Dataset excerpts
-.-.-
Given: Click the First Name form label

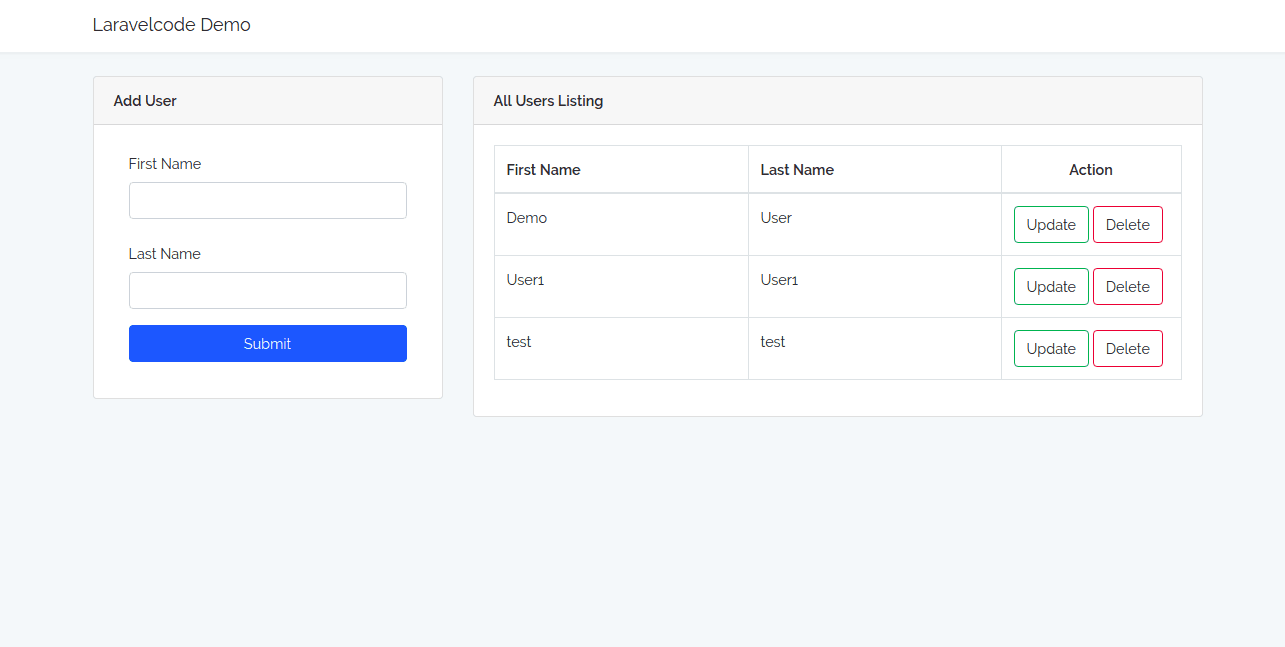Looking at the screenshot, I should pos(164,163).
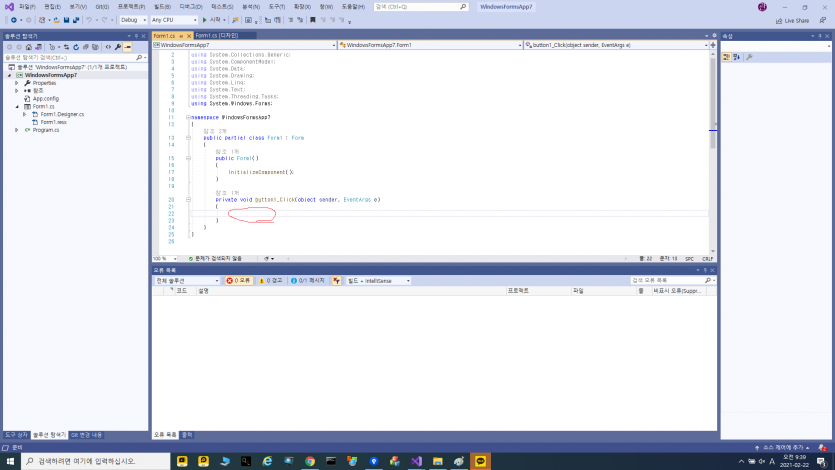This screenshot has height=470, width=835.
Task: Switch to the Form1.cs [디자인] designer tab
Action: [x=217, y=36]
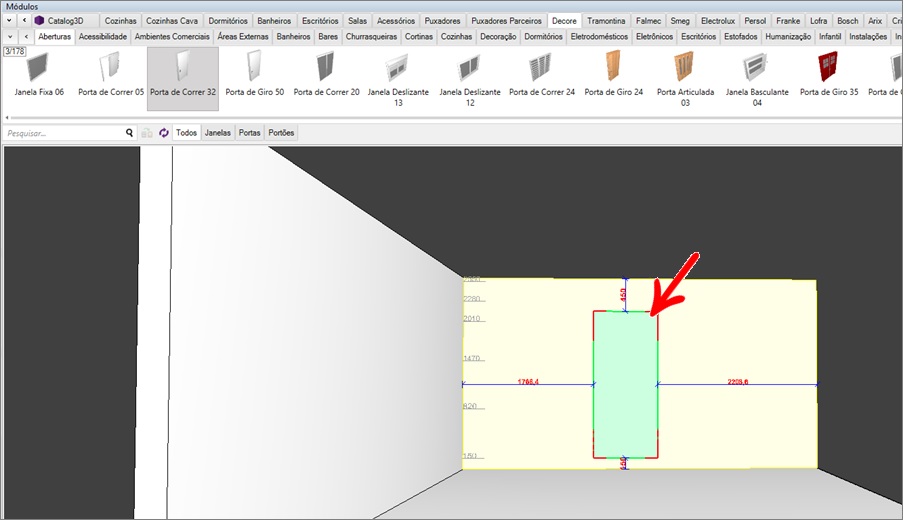Image resolution: width=907 pixels, height=527 pixels.
Task: Select the Porta de Giro 50 door icon
Action: point(254,68)
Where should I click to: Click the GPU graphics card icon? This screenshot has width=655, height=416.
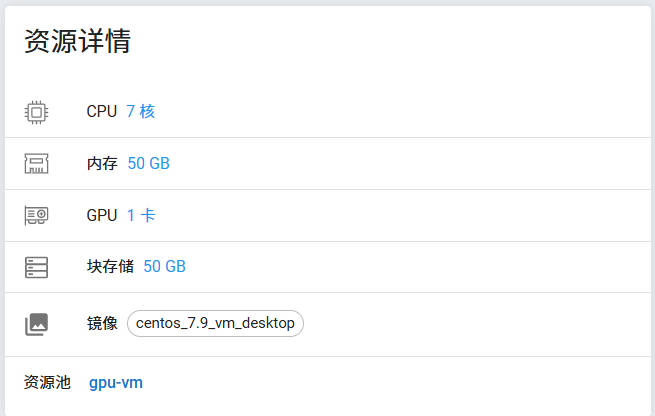[36, 216]
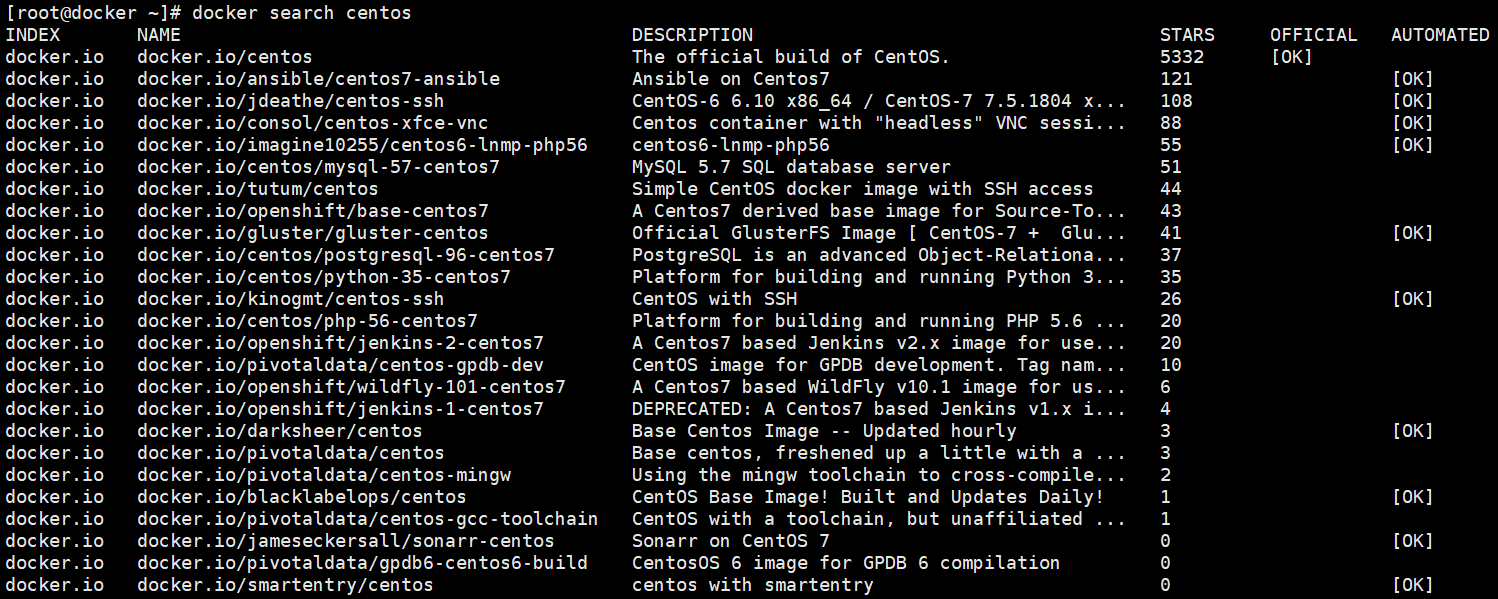
Task: Select docker.io/openshift/jenkins-2-centos7 name
Action: tap(340, 343)
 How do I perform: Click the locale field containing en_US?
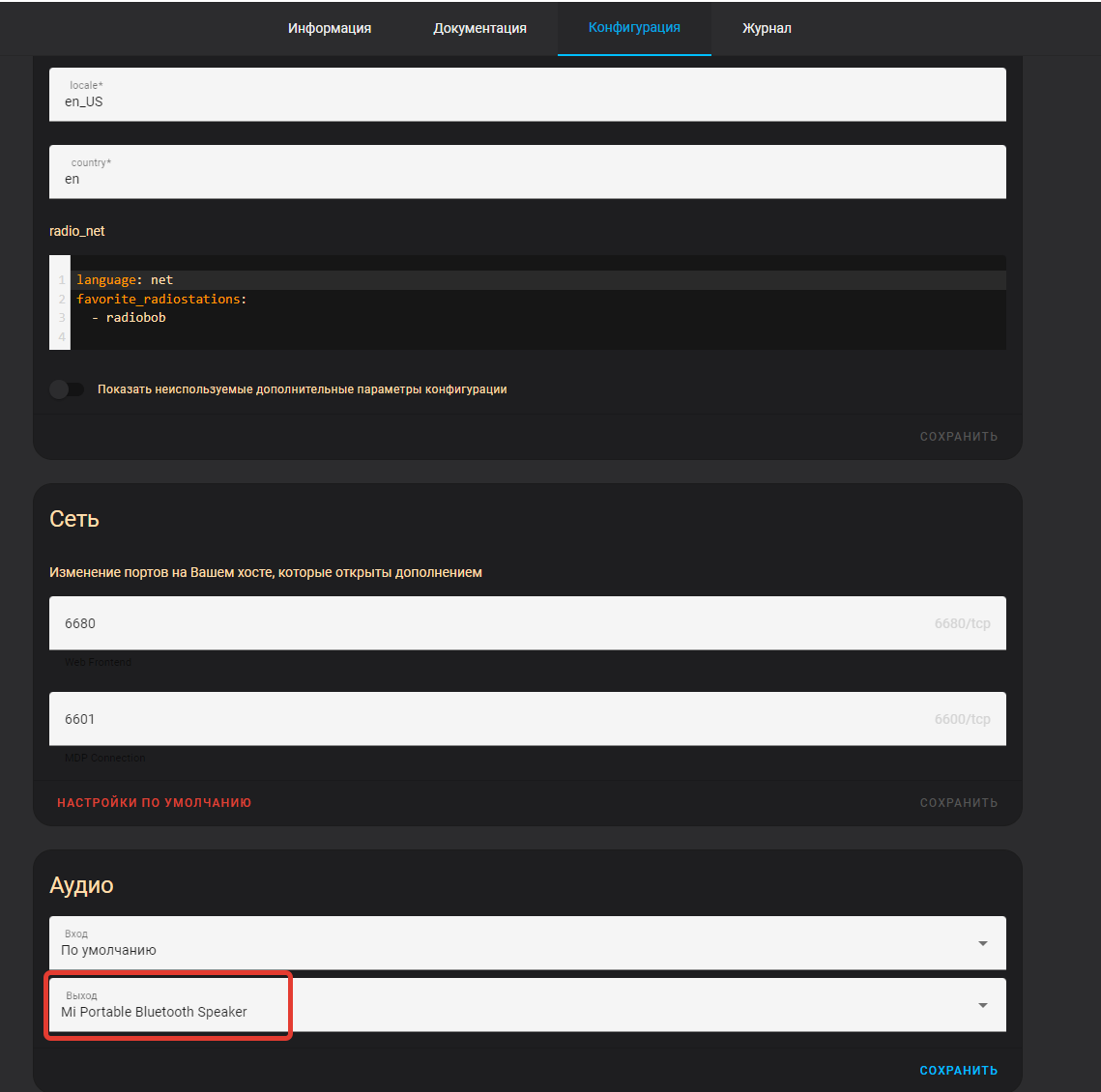click(x=528, y=99)
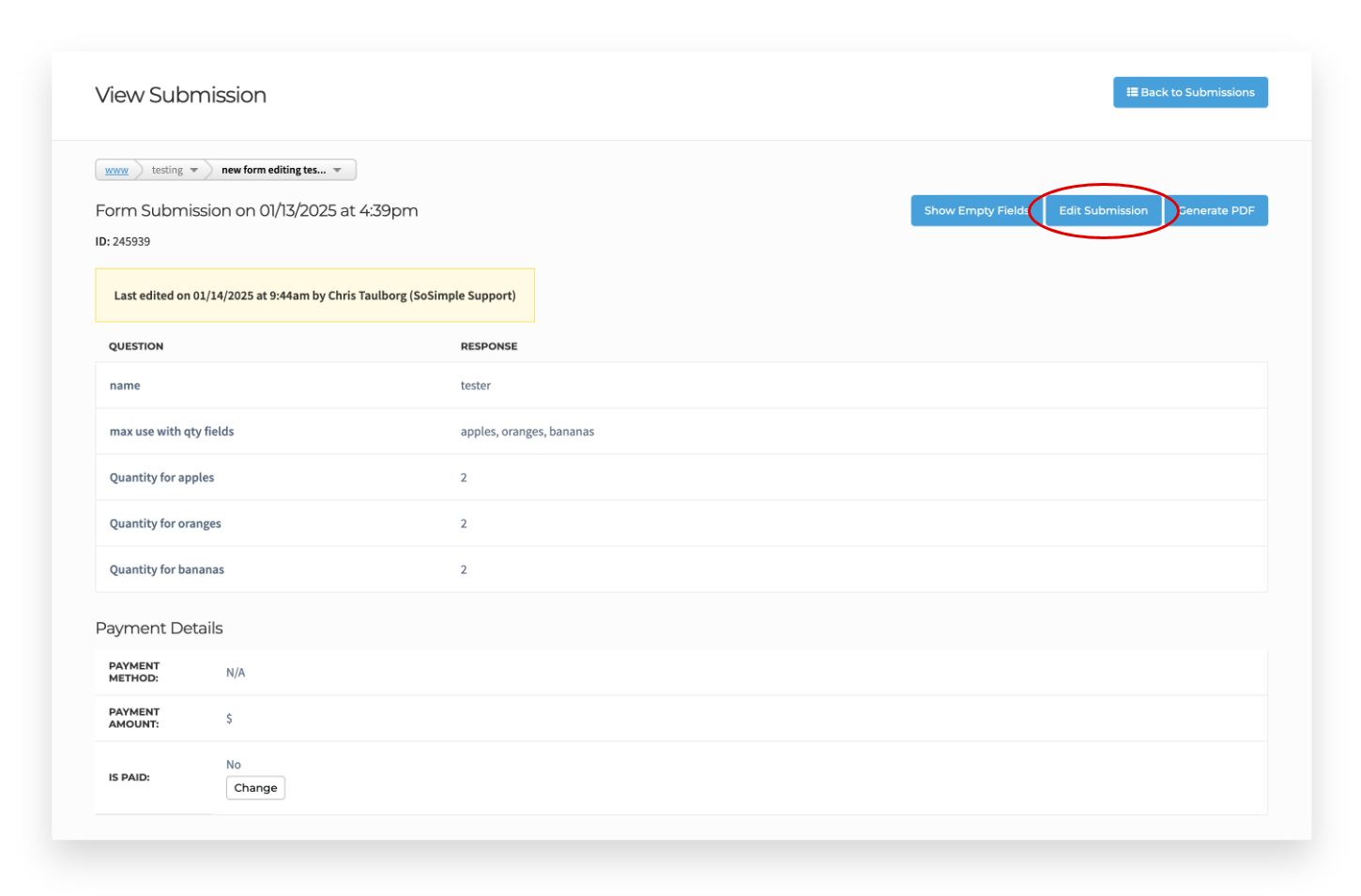This screenshot has height=896, width=1361.
Task: Click Show Empty Fields to reveal hidden responses
Action: (x=976, y=210)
-.-.-
#### WORK ITEM
Transcribe the records above verbatim. Do not carry over any picture.

#### RESULT OF THIS TASK
Given: Click the First Name form label

Looking at the screenshot, I should pos(164,163).
This screenshot has height=470, width=835.
Task: Switch to the Form1.cs [디자인] designer tab
Action: [x=217, y=36]
Image resolution: width=907 pixels, height=527 pixels.
Task: Select the Porta de Giro 50 door icon
Action: point(254,68)
Where should I click to: Click the GPU graphics card icon? This screenshot has width=655, height=416.
[36, 216]
Task: Select docker.io/openshift/jenkins-2-centos7 name
Action: tap(340, 343)
 How do I perform: Click the locale field containing en_US?
click(x=528, y=99)
This screenshot has height=896, width=1361.
Task: Click Show Empty Fields to reveal hidden responses
Action: (x=976, y=210)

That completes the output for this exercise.